Maryland farmers fight to protect their land from ‘extension cord’ for data centers
The proposed Maryland Piedmont Reliability Project, a 67-mile transmission line, has rocked the state’s farming communities. Many oppose new lines for energy-hungry data centers.
MT. AIRY, Md. — Standing in a 40-acre field of Christmas trees, Lisa Gaver traced the path of the high-voltage power line that could one day cut through the heart of her family’s farm.
The 500-kilovolt line would skim a parking lot, cross through the woods and over a metal deer fence, before running diagonally across a field of Douglas firs and blue spruces and continuing as far as the eye could see.
Gaver, a seventh-generation farmer, wants no part of what she and other landowners in rural Maryland call an “extension cord” for data centers in Northern Virginia 50 miles away. She figures that the tens of thousands of patrons who descend on the 150-acre farm annually to pick pumpkins, find their perfect Christmas tree and munch on apple cider doughnuts don’t either.
“It’s going to financially devastate us,” she said. “There’s $4 million worth of inventory in this field.”

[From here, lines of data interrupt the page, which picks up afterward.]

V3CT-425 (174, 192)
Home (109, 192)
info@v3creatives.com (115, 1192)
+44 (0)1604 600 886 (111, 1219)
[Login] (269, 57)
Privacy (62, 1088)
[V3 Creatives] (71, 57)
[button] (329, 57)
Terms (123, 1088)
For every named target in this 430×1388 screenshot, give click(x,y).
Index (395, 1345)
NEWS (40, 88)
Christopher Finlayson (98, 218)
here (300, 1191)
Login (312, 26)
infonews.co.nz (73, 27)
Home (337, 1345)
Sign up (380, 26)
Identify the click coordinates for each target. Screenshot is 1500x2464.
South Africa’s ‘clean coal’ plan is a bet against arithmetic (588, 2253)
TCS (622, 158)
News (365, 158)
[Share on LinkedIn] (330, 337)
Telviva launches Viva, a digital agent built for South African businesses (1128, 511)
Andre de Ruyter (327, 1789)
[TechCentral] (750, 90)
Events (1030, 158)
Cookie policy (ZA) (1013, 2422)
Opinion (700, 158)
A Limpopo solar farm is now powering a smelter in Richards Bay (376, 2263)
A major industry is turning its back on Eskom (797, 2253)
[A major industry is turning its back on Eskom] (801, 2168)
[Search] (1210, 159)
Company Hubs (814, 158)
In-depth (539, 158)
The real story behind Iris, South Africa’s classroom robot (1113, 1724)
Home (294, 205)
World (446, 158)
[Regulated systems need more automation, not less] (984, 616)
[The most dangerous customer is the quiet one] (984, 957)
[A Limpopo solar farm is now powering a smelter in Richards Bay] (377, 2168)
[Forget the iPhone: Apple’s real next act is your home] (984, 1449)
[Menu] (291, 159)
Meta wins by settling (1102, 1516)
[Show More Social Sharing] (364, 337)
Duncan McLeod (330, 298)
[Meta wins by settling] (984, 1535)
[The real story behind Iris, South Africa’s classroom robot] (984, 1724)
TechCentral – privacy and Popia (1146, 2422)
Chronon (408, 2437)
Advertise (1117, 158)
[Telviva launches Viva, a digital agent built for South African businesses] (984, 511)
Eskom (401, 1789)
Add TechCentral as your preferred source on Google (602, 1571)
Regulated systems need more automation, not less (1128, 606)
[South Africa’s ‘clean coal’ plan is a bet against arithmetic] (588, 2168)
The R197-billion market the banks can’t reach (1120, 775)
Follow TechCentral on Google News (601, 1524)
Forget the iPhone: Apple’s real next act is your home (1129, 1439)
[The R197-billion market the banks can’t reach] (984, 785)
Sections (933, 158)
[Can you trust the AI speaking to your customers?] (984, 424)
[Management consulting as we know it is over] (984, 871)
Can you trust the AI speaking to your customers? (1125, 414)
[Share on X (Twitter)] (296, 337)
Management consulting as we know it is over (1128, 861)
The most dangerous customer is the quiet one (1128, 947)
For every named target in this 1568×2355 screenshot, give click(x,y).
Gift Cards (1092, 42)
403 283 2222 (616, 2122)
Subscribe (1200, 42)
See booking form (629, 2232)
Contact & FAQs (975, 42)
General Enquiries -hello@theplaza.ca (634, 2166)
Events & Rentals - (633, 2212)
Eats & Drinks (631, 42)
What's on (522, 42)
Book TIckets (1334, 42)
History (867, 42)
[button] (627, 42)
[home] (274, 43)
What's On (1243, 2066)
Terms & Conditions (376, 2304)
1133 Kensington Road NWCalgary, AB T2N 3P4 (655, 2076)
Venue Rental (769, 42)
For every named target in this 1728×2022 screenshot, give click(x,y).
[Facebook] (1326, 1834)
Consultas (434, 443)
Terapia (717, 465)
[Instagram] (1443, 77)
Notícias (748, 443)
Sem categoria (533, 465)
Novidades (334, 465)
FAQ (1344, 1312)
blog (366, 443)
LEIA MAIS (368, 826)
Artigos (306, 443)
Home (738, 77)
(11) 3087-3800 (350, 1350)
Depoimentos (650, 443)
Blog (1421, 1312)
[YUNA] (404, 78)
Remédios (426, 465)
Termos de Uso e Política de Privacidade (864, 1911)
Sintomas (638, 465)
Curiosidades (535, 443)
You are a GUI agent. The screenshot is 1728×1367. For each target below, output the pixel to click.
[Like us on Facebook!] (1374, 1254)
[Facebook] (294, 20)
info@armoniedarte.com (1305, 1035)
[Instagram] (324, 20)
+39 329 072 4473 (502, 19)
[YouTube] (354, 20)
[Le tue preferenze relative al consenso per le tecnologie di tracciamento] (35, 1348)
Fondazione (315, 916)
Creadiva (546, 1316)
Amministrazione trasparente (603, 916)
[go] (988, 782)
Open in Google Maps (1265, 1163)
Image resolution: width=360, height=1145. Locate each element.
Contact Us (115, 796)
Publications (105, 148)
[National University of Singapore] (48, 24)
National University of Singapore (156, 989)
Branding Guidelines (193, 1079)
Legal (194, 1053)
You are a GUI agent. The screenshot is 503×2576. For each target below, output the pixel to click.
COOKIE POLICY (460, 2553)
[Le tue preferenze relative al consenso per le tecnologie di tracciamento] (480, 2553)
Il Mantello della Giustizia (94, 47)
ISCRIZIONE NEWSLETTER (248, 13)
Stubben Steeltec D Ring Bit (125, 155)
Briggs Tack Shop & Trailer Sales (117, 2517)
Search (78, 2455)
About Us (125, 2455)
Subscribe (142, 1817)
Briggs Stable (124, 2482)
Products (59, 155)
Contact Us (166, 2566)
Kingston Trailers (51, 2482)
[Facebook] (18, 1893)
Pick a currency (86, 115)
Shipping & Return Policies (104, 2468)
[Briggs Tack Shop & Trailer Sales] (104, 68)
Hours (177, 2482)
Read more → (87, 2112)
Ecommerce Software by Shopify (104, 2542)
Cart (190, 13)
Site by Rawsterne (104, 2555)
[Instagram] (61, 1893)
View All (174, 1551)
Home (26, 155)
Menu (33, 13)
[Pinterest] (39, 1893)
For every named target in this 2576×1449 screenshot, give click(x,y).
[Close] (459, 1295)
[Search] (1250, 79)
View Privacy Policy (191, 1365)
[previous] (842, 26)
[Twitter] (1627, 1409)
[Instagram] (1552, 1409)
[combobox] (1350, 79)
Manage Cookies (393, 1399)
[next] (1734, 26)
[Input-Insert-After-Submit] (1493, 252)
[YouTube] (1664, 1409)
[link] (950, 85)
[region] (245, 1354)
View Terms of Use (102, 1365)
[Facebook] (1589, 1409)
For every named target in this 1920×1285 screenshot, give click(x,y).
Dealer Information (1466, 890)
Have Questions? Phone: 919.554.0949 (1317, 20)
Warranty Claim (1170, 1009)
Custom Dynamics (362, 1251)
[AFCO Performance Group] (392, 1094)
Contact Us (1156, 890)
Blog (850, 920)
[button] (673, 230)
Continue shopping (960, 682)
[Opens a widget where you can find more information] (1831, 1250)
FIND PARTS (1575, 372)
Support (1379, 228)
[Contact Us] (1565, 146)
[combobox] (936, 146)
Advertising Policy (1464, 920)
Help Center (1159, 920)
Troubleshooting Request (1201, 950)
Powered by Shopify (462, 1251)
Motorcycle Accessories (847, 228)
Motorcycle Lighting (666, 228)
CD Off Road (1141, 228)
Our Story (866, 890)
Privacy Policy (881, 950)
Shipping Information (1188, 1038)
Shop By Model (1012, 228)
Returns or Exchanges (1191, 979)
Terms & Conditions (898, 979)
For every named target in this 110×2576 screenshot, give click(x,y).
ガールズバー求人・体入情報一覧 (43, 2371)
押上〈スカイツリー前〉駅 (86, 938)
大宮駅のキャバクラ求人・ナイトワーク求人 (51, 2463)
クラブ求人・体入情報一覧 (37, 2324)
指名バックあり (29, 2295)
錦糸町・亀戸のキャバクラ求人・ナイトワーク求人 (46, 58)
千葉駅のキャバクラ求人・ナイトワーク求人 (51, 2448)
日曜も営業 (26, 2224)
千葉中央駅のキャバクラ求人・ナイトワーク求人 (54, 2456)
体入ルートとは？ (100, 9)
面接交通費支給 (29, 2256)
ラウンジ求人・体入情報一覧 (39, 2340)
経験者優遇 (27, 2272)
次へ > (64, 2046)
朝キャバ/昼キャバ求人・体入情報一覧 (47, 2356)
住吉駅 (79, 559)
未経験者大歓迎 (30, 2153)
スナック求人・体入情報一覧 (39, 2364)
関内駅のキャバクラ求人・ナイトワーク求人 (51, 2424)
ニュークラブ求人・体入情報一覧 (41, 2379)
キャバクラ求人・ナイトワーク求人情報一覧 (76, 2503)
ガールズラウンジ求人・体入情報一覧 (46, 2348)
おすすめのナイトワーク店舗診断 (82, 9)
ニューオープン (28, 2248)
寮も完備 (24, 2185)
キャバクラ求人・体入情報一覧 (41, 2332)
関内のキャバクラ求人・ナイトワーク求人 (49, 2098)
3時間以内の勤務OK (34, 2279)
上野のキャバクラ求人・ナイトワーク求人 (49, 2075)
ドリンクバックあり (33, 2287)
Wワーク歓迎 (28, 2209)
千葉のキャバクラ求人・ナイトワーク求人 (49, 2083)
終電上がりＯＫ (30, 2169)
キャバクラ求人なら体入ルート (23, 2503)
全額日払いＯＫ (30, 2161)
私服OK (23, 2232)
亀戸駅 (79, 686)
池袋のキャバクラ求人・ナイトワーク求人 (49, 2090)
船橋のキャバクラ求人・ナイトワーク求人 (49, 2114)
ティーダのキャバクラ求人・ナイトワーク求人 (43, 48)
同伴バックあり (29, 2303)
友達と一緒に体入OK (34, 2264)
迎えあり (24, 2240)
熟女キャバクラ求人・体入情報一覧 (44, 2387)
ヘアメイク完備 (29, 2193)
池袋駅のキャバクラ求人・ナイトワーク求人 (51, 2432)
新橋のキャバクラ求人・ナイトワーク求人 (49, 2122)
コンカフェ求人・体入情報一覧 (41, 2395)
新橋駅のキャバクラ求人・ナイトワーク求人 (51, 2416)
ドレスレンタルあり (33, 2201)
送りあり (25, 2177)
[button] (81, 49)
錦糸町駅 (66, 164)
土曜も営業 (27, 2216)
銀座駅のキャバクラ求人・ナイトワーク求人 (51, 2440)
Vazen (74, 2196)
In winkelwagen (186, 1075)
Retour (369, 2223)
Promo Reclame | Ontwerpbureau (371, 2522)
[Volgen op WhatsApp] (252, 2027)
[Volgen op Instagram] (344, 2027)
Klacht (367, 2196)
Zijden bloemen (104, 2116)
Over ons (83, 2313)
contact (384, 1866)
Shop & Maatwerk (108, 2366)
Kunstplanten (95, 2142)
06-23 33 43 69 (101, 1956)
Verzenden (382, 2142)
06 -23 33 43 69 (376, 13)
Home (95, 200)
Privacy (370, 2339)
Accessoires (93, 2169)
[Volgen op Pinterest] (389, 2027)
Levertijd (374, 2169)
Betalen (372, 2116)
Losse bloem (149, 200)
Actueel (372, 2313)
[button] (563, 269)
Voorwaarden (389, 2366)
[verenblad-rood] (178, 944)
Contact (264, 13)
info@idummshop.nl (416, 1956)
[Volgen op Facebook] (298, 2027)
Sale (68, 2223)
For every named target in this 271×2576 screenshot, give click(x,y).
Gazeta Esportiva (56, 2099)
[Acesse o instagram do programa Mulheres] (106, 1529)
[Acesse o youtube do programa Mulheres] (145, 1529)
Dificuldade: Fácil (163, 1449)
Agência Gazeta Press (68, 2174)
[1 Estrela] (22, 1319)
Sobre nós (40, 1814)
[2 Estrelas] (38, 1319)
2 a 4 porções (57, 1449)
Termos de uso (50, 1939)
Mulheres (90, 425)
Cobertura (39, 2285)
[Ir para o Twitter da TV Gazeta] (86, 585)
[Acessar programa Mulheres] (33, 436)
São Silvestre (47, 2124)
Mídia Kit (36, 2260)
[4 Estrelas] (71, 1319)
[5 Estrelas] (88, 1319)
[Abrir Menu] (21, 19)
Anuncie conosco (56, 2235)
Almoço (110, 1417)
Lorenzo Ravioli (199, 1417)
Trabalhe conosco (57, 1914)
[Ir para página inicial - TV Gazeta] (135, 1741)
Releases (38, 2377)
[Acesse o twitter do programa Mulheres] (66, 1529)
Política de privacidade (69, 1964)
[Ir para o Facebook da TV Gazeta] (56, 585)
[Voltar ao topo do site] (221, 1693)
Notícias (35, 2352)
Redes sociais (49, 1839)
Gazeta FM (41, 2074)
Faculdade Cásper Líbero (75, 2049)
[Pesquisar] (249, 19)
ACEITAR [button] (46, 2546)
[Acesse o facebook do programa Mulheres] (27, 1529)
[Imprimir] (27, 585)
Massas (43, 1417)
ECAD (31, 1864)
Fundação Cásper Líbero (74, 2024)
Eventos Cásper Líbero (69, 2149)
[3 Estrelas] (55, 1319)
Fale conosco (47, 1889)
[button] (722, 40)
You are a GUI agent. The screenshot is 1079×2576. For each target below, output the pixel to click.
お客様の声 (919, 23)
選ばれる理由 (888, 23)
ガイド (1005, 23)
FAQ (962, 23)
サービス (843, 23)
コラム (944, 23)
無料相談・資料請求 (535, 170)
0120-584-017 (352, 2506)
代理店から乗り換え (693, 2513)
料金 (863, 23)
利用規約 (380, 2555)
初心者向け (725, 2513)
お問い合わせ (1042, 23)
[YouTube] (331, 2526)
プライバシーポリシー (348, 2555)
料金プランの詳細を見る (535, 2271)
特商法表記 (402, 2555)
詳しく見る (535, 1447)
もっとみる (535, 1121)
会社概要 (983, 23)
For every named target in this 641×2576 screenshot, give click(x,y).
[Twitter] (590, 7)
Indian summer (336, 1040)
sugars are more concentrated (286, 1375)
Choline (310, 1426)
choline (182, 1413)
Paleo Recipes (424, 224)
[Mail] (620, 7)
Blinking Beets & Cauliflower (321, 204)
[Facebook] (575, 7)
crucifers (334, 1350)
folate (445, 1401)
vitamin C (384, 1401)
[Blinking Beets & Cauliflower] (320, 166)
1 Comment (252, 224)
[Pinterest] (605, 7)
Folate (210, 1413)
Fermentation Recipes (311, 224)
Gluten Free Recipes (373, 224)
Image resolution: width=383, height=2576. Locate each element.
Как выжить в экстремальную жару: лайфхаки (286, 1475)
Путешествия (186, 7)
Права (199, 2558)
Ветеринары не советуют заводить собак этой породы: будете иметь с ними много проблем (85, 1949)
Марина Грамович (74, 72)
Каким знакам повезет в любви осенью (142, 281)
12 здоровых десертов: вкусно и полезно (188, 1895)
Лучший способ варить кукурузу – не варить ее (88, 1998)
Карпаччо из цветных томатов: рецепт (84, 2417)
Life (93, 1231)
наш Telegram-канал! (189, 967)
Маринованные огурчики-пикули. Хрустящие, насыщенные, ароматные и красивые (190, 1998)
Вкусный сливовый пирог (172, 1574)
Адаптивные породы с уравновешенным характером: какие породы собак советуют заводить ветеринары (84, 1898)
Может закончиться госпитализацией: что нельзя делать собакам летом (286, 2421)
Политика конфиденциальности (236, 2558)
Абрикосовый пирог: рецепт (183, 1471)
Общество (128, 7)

For more than a year, tensions over a plan to construct a 67-mile transmission line across three Maryland counties — Baltimore, Frederick and Carroll — have rocked the state’s farming communities. Landowners have staked signs along the highway declaring, “No eminent domain for corporate gain.” A court battle has escalated into threatening social media posts and heated confrontations between farmers and land surveyors. Local officials from all three counties have opposed the project, and some have pleaded with state and federal officials to intervene.